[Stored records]
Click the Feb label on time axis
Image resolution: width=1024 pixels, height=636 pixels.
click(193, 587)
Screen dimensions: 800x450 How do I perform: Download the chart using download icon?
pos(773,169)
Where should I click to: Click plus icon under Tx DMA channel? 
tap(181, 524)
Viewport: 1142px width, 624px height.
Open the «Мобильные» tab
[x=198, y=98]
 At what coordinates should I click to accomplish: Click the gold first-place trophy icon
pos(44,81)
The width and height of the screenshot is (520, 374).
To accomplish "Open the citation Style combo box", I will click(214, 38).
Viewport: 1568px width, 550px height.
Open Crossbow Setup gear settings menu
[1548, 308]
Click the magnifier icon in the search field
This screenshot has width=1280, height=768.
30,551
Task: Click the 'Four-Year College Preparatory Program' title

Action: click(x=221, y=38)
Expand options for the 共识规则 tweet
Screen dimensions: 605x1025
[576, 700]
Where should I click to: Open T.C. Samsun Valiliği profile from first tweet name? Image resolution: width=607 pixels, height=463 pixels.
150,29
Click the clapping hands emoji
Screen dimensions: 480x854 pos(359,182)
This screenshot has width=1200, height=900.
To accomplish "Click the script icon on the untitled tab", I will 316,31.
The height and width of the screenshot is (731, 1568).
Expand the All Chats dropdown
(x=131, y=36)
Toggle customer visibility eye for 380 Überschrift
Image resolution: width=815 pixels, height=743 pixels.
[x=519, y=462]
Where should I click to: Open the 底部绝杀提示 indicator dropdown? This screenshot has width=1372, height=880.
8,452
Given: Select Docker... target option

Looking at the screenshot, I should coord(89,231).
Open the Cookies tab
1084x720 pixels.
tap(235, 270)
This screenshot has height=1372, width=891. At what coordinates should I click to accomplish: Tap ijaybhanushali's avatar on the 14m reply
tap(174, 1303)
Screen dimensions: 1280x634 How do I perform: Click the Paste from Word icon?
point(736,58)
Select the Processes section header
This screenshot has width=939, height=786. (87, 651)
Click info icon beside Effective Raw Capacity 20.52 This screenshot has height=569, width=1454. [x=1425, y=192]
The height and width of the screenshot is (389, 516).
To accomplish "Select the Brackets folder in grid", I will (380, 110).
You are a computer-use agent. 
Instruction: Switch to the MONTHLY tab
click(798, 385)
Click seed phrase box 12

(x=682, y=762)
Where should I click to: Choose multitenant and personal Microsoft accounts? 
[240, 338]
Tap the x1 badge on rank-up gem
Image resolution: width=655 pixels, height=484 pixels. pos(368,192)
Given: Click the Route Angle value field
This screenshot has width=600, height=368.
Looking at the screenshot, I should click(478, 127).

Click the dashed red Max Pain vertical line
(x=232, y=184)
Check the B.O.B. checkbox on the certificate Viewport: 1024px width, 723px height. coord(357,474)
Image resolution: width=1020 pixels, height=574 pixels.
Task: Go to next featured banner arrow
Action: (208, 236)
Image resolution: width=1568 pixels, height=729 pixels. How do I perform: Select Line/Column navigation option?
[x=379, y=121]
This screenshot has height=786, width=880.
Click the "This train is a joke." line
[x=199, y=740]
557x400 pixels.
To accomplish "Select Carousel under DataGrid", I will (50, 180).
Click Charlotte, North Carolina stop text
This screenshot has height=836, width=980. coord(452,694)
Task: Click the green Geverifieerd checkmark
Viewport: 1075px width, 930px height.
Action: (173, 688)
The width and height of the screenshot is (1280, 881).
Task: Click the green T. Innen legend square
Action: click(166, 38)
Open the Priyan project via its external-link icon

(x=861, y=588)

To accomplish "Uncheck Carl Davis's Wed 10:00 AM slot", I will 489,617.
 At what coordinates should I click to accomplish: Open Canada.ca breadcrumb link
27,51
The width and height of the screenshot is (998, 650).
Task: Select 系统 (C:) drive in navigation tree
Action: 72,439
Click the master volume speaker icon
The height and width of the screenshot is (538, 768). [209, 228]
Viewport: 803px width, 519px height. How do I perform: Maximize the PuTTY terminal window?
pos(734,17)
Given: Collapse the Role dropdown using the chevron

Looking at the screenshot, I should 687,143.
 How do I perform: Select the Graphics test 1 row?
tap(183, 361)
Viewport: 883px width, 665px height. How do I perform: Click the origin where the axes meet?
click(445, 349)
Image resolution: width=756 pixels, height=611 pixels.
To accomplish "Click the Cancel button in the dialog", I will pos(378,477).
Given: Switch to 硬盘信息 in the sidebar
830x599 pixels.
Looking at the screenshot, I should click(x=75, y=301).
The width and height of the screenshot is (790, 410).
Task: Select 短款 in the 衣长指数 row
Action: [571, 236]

- Problem to solve -
Starting at the line with "Viewport: 803px width, 519px", retype each line through the final one in the data above, unchanged and with nothing added.

- Solution for this task -
Viewport: 803px width, 519px height. How do I perform: Maximize the PuTTY terminal window?
pos(734,17)
Given: Collapse the Role dropdown using the chevron

Looking at the screenshot, I should 687,143.
 How do I perform: Select the Graphics test 1 row?
tap(183, 361)
Viewport: 883px width, 665px height. How do I perform: Click the origin where the axes meet?
click(445, 349)
Image resolution: width=756 pixels, height=611 pixels.
To accomplish "Click the Cancel button in the dialog", I will pos(378,477).
Given: Switch to 硬盘信息 in the sidebar
830x599 pixels.
Looking at the screenshot, I should click(x=75, y=301).
The width and height of the screenshot is (790, 410).
Task: Select 短款 in the 衣长指数 row
Action: [571, 236]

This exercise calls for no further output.